• _DOCUMENT_:
Of course, the Turkish units and the Koreans had American advisors with them. The American advisors had problems with the Turks in the beginning. But the Turks were good. I remember one time, in January 1951, the Turks were attached to the 25th Division. They were attacking up a Chinese-held hill with fixed bayonets, and as the Turks got nearer, the Chinese took off and ran! In Vietnam, the only association I had with the foreign units was through the psychological warfare people. The Taiwanese had a 3-star general, a 2-star general, a 1-star general, and about four colonels. The Chinese psyops philosophy is the same as was espoused by the Vietnamese - you not only work on the enemy but you work on your own people to keep them loyal to you. The Taiwanese people were there to help train them how to do that. The Koreans had two captains who always wanted something - they wanted loudspeakers, they wanted special leaflets, 15,000 of them or 15 million of them, I've forgotten, because it got to be ridiculous. The Filipinos had an engineer regiment there. It was a combat engineers unit, but wasn't on the line. It occupied an area, and they had a liaison officer who worked out of my office. The Filipinos were dealing strictly in the hearts and minds of people!

Janet Beik:

A new concept at the time, wasn't it?

John MacIndoe:

Yes, it was to a lot of us, but I had quite a few officers who had been in psyops for some time. The fellow that commanded the 4th Psy Ops Battalion while I was in Vietnam did such an outstanding job that he was chosen later to be a student at the National War College -- Bill Beck.

• _SUPPLIED MATERIAL_:
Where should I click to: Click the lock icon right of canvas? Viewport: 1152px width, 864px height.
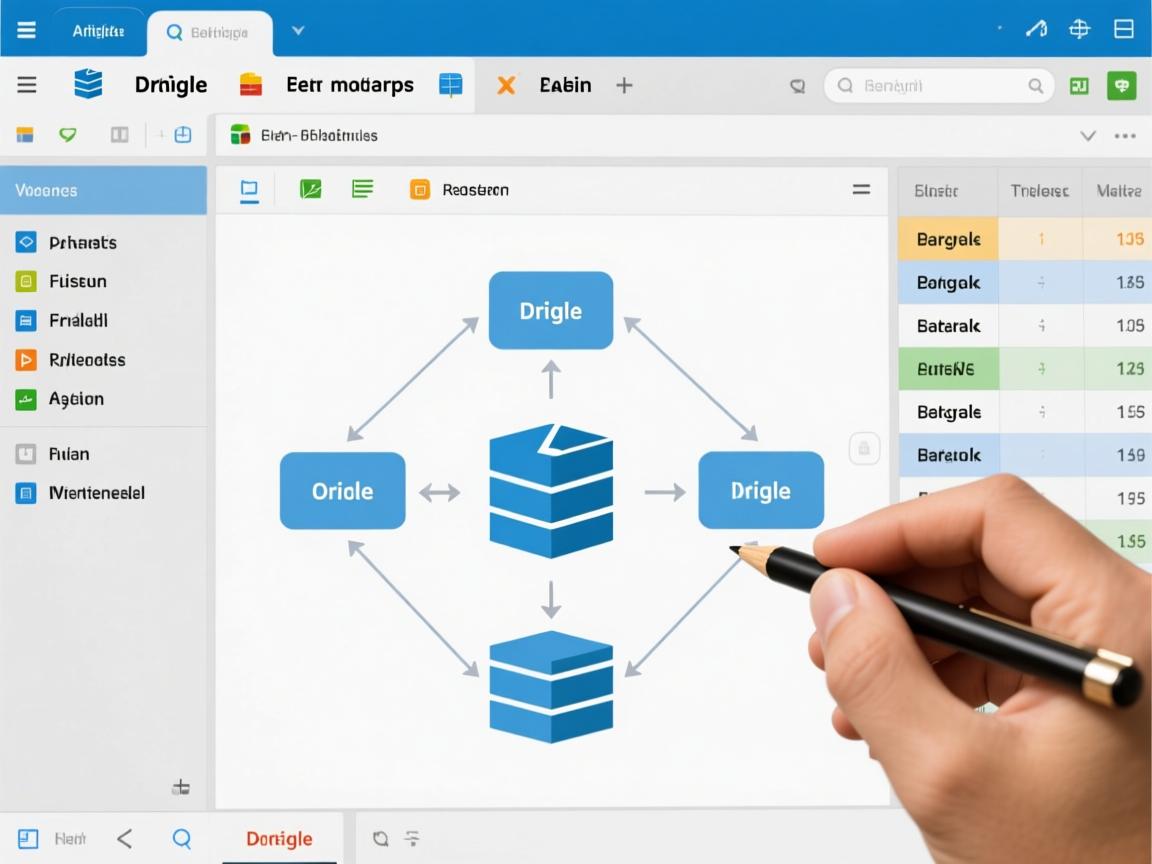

• _WHAT IS ASKED_: In the interview, write out the passage starting with "Yes, it was" and going on through "-- Bill Beck.", substituting "excellent" for "outstanding".

• _PROBLEM SOLUTION_:
Yes, it was to a lot of us, but I had quite a few officers who had been in psyops for some time. The fellow that commanded the 4th Psy Ops Battalion while I was in Vietnam did such an excellent job that he was chosen later to be a student at the National War College -- Bill Beck.